Les internes en médecine saisissent le conseil d'Etat pour réclamer un confinement total

Des médecins qui escortent un patient à Strasbourg, en mars 2020. - Patrick Hertzog - AFP
Pas assez strict, le confinement? Chez les médecins, des voix de plus en plus nombreuses se font entendre pour exiger une mise sous cloche "totale" de la population, le gouvernement craignant de voir l'économie s'effondrer en cas d'arrêt global de l'activité.
"C'est un confinement total et absolu de l'ensemble de la population dont nous avons besoin, à l'instar des mesures déployées en Chine", a estimé dans un communiqué le principal syndicat des internes de médecine (Isni), jugeant insuffisantes les mesures prises face à l'épidémie de Covid-19.
Deux internes entre la vie et la mort
Les internes regrettent que du matériel de protection soit utilisé pour le maintien d'activités non-essentielles, alors que les hôpitaux font face à une pénurie sans précédent, qui met la santé du personnel soignant en danger. "Déjà deux internes sont en réanimation entre la vie et la mort par manque de matériel de protection !", s'indignent-ils.
"La poursuite d’entreprises non vitales aux personnes entraîne une consommation de matériel de protection alors que dans les hôpitaux la pénurie est généralisée. Nous, soignant.es, n’avons pas les moyens de nous protéger et devenons contaminé.es et contaminant.es."
En ligne de mire également: le maintien des transports en commun et l'autorisation de certaines sorties, qui résultent selon le syndicat du message "ambigu" délivré par le gouvernement.
"Votre responsabilité est d'être clair, précis et ferme (...) Vous devez cesser les demi-mesures et les discours équivoques", souligne l'Isni, dans ce message adressé au président Emmanuel Macron.
De plus en plus de médecins de cet avis
Aller plus loin dans les mesures contraignantes? Malgré les problèmes d'organisation que cela implique, de plus en plus de médecins s'y disent favorables, le confinement instauré mardi étant jugé par certains trop laxiste et en partie inefficace.
"Il faut clairement serrer la vis. C'est la seule solution pour enrayer cette épidémie et empêcher d'avoir un scénario à l'italienne", estime ainsi le président des médecins de France Jean-Paul Hamon, lui-même contaminé par le coronavirus. "La situation épidémique est telle que la seule solution viable doit passer par un confinement total", abonde le syndicat Jeunes Médecins.

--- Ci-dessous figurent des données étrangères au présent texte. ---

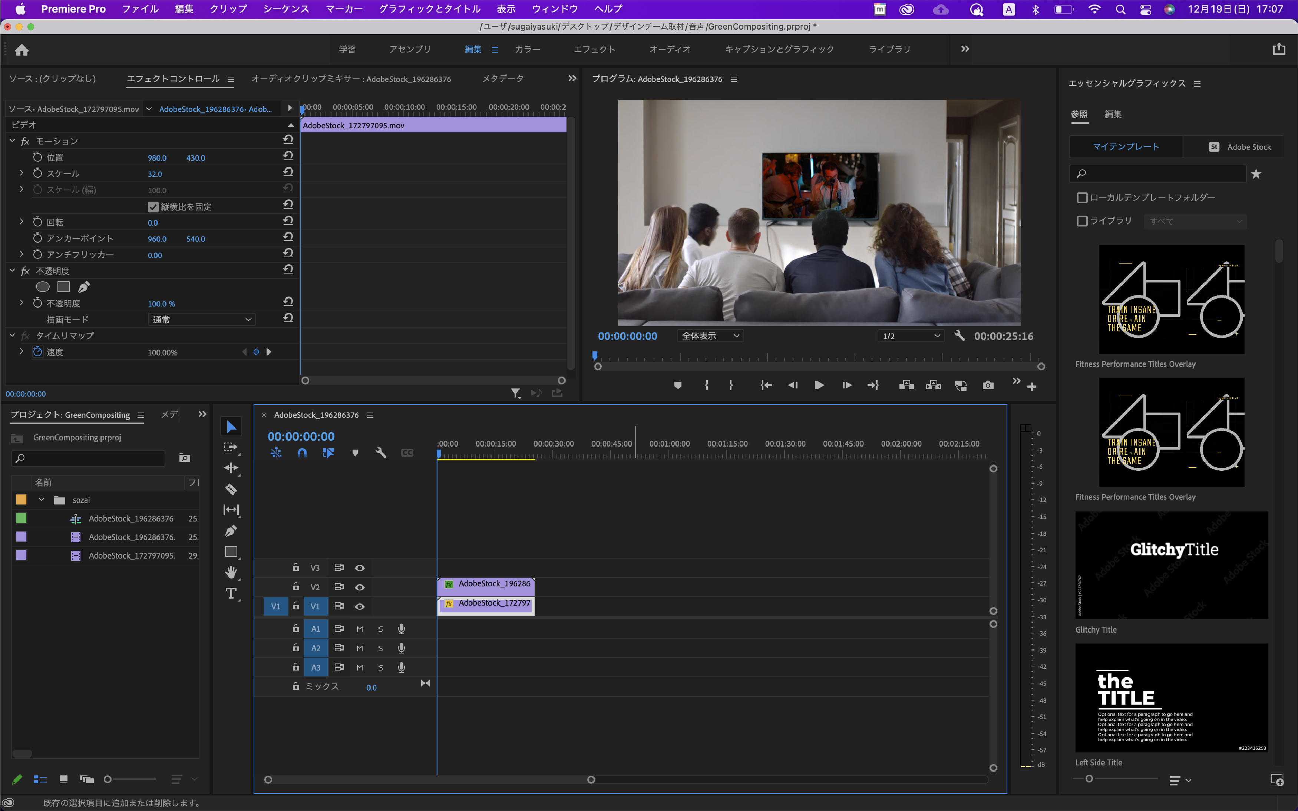This screenshot has width=1298, height=811.
Task: Select the Hand tool
Action: pyautogui.click(x=231, y=572)
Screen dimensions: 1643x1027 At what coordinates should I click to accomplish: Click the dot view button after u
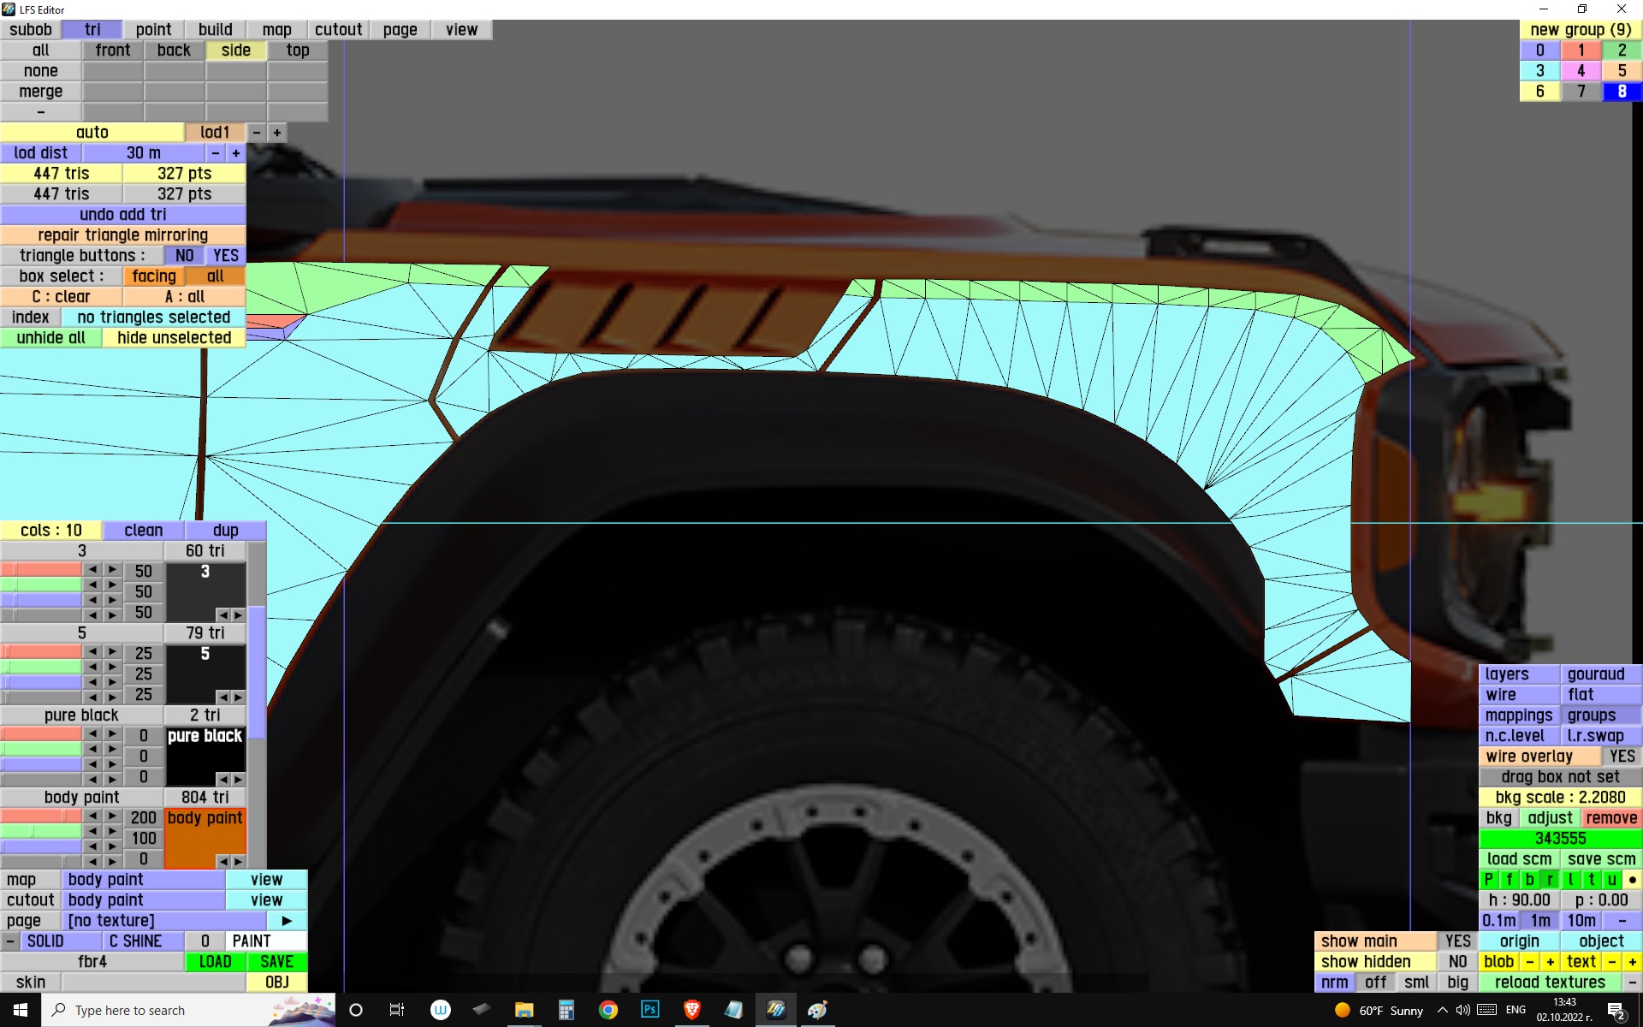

Dans un communiqué, cette organisation syndicale a donc annoncé saisir le Conseil d'État d'un "référé liberté" (une procédure d'urgence, ndlr) afin de "contraindre le Premier ministre à prendre en urgence les mesures qui s'imposent".
"Les jeunes médecins mesurent les conséquences d'une mesure de confinement total et les contraintes que cela imposera à la population" mais "nous ne pouvons laisser les soignants et les patients mettre leur vie en danger", justifie le syndicat.
Un avis partagé par l'Isni, qui a engagé une procédure similaire. "Elle sera examinée dimanche", a précisé le président du syndicat Justin Breysse.
Un "message contradictoire" du gouvernement
Ces derniers jours, plusieurs municipalités se sont agacées du manque de respect par la population des mesures édictées par les autorités, malgré l'instauration d'amendes forfaitaires de 135 euros, avec possibilité de gardes à vue pour "mise en danger de la vie d'autrui".
"Le problème, c'est que le message du gouvernement est contradictoire. On ne peut pas demander aux Français de rester confinés chez eux tout en leur demandant d'aller travailler: les gens ne comprennent pas", juge Jean-Paul Hamon.
Cette position n'est pas "contradictoire" avec les mesures de confinement, a défendu l'exécutif. "Il est absolument compatible et nécessaire de mêler les deux", a-t-il précisé, alors qu'une prolongation du confinement, initialement fixé à deux semaines, est à l'étude.
Un avis que le Dr Hamon, en quarantaine depuis plusieurs jours, dit ne pas partager: "de toute façon, l'économie s'arrêtera si l'épidémie devient incontrôlable. Il faut donc arrêter de tergiverser et prendre des mesures beaucoup plus radicales".